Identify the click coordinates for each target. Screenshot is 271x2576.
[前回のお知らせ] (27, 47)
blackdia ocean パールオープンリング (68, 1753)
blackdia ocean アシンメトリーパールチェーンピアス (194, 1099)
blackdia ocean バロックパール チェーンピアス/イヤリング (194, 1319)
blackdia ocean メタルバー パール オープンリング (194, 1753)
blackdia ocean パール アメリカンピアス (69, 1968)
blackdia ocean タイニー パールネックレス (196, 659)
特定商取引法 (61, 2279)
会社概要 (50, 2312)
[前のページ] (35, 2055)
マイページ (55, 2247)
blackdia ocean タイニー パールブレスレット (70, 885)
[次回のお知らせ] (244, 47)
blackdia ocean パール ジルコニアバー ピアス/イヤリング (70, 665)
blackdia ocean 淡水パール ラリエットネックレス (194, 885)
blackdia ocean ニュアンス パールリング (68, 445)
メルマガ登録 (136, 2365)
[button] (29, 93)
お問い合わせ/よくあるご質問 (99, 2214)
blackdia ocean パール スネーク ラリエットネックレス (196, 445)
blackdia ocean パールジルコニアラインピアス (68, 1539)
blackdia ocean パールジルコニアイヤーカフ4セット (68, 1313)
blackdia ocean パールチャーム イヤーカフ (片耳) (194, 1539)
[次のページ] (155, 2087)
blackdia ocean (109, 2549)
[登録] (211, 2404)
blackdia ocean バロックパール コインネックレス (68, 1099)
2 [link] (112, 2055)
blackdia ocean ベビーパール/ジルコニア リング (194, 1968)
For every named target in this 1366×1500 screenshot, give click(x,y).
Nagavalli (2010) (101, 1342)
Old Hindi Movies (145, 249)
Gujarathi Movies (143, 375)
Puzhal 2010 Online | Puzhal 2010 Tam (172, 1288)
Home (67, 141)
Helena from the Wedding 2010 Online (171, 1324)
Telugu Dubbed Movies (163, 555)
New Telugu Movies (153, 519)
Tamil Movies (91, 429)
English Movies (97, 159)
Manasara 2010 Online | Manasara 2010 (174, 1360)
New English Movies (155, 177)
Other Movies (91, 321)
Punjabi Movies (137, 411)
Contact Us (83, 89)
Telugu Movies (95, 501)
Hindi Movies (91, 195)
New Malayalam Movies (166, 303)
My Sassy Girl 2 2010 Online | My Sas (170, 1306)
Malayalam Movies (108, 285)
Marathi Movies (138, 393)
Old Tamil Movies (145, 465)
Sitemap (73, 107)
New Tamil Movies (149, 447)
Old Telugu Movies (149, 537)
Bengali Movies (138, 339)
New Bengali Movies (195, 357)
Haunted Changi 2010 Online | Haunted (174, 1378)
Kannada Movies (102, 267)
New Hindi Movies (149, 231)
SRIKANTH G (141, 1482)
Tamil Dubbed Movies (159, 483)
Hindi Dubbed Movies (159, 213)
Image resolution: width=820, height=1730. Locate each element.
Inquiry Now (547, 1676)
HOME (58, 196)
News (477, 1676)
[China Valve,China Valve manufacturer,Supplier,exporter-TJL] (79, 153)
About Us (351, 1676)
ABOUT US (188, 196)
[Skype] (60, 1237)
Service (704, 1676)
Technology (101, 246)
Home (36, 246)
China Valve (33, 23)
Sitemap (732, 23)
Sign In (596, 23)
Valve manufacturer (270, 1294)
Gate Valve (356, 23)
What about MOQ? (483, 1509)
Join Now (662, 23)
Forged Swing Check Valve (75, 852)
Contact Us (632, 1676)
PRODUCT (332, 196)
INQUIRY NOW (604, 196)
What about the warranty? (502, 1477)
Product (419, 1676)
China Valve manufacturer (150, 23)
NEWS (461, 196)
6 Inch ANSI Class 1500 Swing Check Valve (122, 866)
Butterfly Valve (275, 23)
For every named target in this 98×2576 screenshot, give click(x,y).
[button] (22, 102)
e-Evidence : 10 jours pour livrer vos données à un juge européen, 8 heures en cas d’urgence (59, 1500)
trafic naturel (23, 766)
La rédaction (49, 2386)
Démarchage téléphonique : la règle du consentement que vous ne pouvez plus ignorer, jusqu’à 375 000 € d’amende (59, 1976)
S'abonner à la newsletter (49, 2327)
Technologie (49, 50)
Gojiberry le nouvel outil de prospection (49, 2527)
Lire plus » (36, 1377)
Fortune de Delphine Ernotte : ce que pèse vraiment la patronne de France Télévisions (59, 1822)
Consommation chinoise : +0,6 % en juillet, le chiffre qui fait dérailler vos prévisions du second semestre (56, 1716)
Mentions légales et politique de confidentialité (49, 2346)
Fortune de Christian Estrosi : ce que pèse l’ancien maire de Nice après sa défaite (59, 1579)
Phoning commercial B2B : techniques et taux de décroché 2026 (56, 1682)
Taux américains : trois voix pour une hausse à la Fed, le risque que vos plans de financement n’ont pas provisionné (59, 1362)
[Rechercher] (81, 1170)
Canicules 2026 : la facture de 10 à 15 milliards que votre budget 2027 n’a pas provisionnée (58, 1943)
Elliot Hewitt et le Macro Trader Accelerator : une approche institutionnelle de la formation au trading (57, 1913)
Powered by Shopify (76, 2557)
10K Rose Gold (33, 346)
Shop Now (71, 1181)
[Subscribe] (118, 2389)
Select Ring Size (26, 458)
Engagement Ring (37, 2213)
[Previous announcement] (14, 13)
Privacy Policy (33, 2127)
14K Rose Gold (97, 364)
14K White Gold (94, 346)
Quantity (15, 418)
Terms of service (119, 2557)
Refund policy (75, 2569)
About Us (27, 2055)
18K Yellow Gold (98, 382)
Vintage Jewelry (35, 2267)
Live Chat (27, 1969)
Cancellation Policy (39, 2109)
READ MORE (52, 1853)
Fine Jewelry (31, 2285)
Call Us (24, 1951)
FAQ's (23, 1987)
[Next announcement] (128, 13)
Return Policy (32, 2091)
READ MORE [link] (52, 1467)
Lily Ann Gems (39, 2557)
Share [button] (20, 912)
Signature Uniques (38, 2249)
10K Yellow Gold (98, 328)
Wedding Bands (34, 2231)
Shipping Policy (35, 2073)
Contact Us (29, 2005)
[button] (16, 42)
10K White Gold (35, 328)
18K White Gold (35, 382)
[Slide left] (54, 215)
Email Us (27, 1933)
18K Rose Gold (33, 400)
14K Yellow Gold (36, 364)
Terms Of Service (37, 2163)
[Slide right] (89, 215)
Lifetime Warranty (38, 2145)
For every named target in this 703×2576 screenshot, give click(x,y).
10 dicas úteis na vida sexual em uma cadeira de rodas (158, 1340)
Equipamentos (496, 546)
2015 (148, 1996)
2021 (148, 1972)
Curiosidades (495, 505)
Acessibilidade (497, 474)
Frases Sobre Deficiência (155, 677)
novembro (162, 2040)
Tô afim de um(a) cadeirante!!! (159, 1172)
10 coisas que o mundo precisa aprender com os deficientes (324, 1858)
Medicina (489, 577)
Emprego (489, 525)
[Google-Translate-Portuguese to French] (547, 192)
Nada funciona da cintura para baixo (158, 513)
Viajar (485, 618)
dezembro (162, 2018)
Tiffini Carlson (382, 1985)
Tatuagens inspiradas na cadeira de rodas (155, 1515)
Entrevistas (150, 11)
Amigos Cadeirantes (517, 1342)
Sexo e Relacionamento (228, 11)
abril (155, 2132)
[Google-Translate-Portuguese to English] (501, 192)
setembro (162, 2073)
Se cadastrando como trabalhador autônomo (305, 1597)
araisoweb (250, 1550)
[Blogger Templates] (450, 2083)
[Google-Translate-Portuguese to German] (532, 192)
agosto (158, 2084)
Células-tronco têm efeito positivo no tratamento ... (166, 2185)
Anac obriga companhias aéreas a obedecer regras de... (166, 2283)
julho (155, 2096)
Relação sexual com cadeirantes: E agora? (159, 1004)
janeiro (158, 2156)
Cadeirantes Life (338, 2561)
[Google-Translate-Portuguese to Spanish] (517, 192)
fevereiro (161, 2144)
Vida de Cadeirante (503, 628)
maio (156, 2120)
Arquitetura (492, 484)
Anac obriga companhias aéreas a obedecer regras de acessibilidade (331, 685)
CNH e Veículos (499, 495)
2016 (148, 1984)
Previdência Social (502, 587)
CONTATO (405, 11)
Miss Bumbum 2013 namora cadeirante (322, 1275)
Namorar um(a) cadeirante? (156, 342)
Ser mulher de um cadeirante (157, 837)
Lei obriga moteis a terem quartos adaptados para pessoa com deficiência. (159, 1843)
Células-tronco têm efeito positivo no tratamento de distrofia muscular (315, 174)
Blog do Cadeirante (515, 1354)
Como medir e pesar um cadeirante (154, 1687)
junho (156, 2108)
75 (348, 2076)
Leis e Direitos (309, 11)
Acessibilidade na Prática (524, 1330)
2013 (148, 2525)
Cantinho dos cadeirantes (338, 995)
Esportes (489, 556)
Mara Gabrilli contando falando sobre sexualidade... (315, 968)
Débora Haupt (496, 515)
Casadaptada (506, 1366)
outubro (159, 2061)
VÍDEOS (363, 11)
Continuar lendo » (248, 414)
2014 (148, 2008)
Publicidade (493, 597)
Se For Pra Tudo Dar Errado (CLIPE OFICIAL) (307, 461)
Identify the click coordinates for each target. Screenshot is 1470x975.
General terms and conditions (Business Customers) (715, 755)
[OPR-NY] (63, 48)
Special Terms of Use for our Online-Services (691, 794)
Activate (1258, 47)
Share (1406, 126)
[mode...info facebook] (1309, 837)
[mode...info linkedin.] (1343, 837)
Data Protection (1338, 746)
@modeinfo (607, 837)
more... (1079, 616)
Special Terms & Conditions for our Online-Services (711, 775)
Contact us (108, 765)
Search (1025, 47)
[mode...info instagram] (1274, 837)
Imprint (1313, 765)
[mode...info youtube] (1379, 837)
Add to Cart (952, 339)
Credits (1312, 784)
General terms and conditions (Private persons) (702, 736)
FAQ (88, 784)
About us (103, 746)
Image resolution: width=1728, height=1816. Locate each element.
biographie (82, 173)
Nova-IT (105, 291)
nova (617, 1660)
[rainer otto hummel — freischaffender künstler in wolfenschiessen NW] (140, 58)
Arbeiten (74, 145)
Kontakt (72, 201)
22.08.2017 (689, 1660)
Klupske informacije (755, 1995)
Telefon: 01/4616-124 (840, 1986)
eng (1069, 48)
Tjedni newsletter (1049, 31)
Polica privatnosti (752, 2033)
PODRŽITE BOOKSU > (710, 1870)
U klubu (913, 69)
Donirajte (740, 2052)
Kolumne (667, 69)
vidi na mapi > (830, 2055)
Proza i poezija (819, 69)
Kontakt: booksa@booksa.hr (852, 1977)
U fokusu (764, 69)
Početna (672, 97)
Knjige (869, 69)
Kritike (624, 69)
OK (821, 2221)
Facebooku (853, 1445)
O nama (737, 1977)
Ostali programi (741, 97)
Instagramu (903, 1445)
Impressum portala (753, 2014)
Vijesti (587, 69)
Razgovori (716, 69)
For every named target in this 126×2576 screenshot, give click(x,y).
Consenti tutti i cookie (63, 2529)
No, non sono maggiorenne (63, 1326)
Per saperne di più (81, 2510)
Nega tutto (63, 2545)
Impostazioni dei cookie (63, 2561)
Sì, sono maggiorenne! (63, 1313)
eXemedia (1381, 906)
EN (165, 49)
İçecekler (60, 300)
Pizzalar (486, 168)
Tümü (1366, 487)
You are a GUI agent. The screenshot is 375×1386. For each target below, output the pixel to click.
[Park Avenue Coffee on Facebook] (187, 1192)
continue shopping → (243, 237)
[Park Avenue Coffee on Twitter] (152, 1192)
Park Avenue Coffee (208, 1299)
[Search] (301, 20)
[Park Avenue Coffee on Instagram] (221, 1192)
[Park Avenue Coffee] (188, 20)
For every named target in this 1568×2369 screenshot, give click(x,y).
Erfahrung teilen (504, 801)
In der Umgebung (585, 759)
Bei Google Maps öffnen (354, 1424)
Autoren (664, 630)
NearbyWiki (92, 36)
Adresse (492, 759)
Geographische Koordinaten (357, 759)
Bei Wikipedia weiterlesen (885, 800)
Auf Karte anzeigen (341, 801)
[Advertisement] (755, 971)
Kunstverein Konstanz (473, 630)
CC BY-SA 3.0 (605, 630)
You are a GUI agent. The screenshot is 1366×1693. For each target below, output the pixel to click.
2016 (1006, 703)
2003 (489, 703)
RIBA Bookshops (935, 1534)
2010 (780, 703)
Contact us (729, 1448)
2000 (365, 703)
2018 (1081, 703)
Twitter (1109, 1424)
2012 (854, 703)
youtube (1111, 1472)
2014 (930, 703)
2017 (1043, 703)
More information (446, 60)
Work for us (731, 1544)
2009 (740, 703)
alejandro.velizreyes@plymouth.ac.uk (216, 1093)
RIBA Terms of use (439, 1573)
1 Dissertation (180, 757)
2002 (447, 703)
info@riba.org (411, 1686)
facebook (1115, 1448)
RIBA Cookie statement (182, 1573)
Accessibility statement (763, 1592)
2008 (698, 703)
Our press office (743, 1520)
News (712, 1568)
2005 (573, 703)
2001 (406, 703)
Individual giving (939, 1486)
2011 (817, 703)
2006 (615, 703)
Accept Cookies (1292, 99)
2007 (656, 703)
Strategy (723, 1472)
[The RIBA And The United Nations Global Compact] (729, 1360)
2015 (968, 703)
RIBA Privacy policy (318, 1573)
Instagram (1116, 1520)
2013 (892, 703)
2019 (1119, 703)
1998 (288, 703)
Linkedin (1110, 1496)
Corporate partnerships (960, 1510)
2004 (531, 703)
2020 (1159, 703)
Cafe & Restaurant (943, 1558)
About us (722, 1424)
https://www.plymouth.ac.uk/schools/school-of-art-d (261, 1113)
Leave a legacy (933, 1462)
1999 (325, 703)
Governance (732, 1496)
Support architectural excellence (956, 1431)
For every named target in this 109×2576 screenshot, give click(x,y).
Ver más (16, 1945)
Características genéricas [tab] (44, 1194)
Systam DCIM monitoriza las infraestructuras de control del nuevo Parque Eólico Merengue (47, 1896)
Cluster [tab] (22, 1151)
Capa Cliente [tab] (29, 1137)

◆ EXERCISE OBJECTIVE: Which lines of the data include the word "below"? Copy each one.

◆ EXERCISE OUTPUT:
You are a GUI agent. The screenshot is 375×1386. For each target below, output the pixel to click.
You are a GUI agent. The screenshot is 1366×1693. For each target below, output the pixel to click.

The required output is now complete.